What you have to do
Every line of the data that contains the string "Style" must be copied.

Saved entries

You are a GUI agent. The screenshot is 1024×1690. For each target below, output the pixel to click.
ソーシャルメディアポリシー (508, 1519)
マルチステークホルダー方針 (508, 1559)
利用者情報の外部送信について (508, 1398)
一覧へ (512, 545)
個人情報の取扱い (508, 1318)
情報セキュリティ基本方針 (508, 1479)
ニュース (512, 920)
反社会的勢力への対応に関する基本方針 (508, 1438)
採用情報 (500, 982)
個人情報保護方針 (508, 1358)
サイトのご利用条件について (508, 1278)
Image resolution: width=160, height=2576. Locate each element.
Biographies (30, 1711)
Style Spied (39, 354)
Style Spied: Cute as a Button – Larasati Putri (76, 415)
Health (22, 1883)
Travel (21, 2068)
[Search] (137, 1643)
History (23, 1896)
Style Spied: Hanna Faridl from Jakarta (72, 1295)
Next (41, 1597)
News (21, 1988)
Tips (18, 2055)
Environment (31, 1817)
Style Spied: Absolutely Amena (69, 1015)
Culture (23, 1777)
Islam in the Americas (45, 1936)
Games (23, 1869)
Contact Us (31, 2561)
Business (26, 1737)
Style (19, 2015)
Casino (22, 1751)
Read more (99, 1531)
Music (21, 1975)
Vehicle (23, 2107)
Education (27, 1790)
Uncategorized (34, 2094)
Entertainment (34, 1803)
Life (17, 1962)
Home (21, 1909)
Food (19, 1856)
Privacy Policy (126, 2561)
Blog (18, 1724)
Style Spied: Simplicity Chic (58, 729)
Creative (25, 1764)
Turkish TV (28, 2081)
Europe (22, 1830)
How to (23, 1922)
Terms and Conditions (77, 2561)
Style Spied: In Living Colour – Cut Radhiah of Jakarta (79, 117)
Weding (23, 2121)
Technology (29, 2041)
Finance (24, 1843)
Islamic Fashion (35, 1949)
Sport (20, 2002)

Answer space
Style Spied (39, 354)
Style Spied: Cute as a Button – Larasati Putri (76, 415)
Style Spied: Hanna Faridl from Jakarta (72, 1295)
Style Spied: Absolutely Amena (69, 1015)
Style (19, 2015)
Style Spied: Simplicity Chic (58, 729)
Style Spied: In Living Colour – Cut Radhiah of Jakarta (79, 117)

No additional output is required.